Dataset excerpts
-------

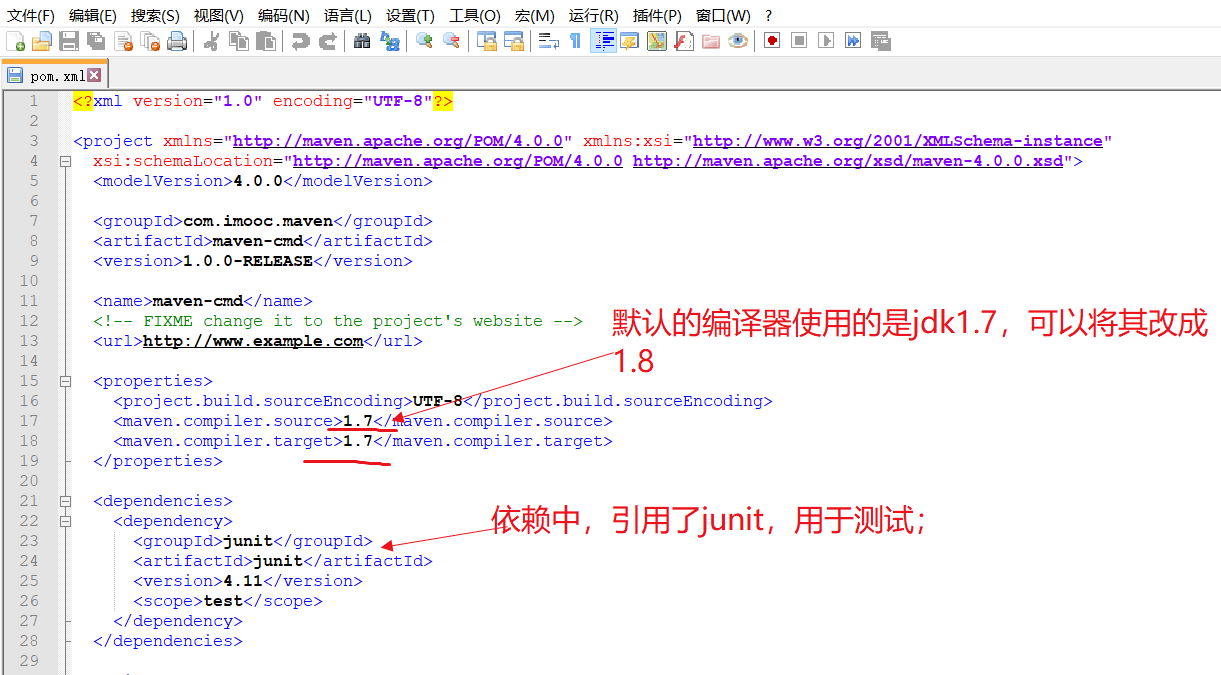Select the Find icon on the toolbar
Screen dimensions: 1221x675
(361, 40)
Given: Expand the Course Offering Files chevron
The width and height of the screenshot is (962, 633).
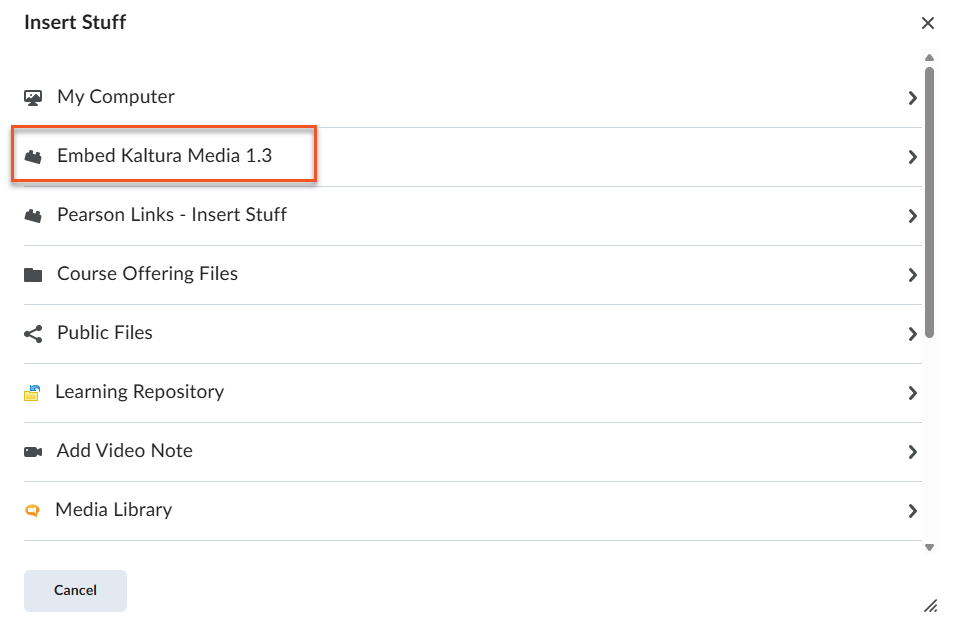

-------

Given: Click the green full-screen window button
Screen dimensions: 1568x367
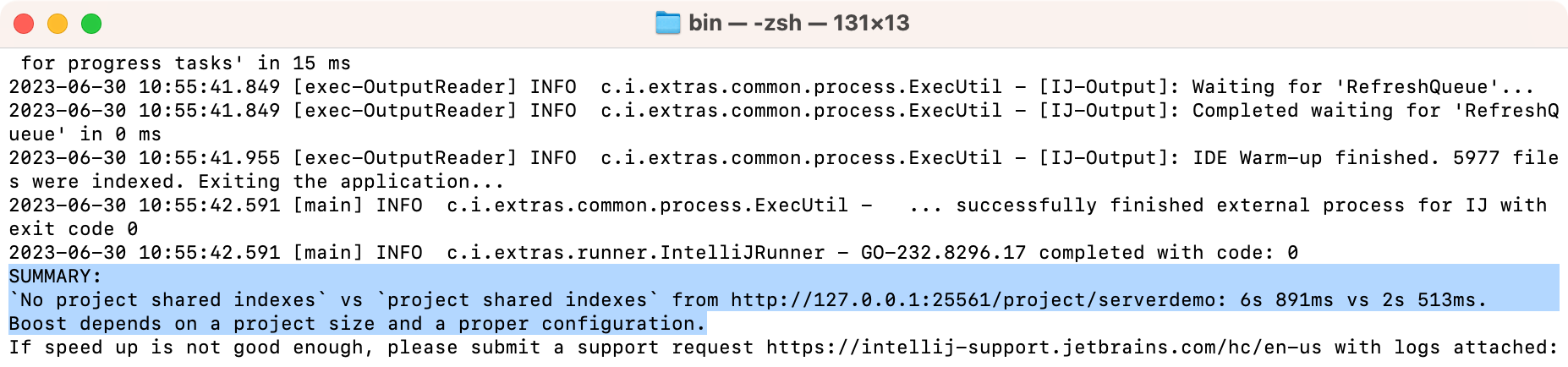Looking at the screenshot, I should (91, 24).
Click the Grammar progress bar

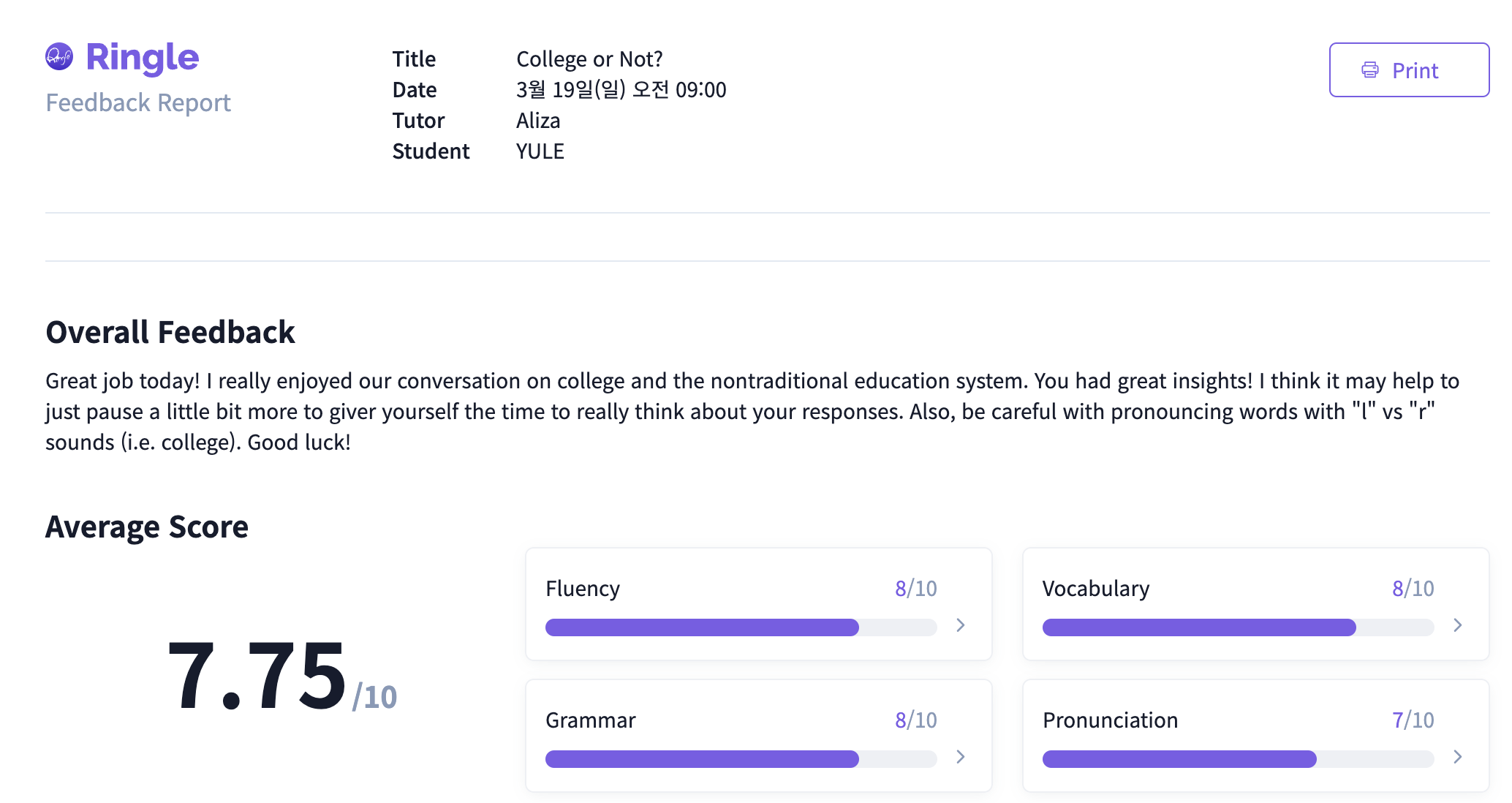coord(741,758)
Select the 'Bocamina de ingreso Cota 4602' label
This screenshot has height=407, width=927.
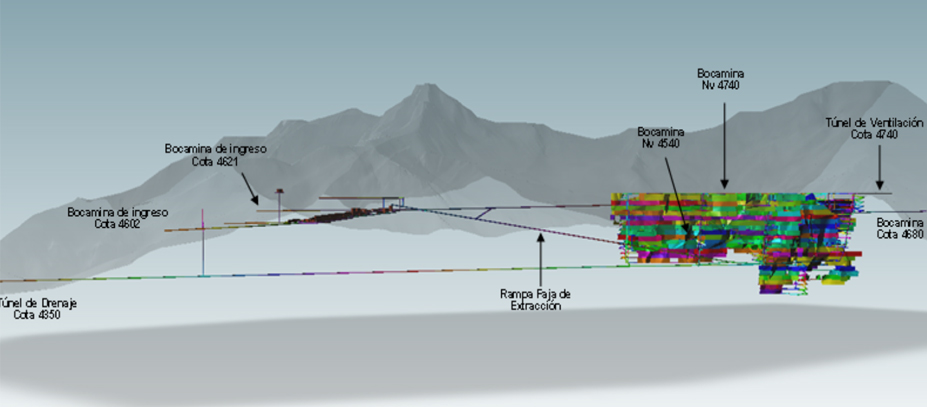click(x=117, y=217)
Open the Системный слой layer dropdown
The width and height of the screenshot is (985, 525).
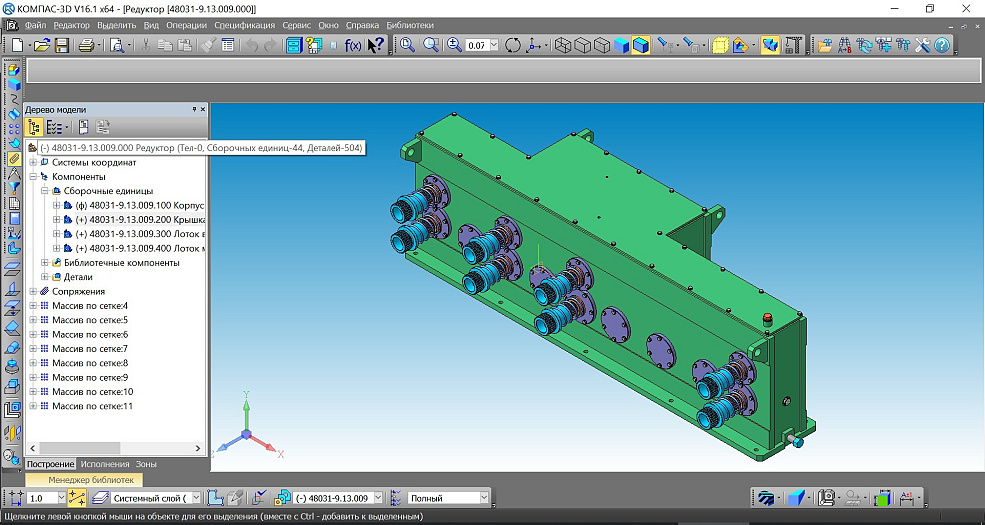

-------

Starting at the line that contains "Given: Expand the" and stopping after the line that contains "The width and height of the screenshot is (962, 633).", write out every line exactly as it appears above, and no other line.

Given: Expand the Course Offering Files chevron
The width and height of the screenshot is (962, 633).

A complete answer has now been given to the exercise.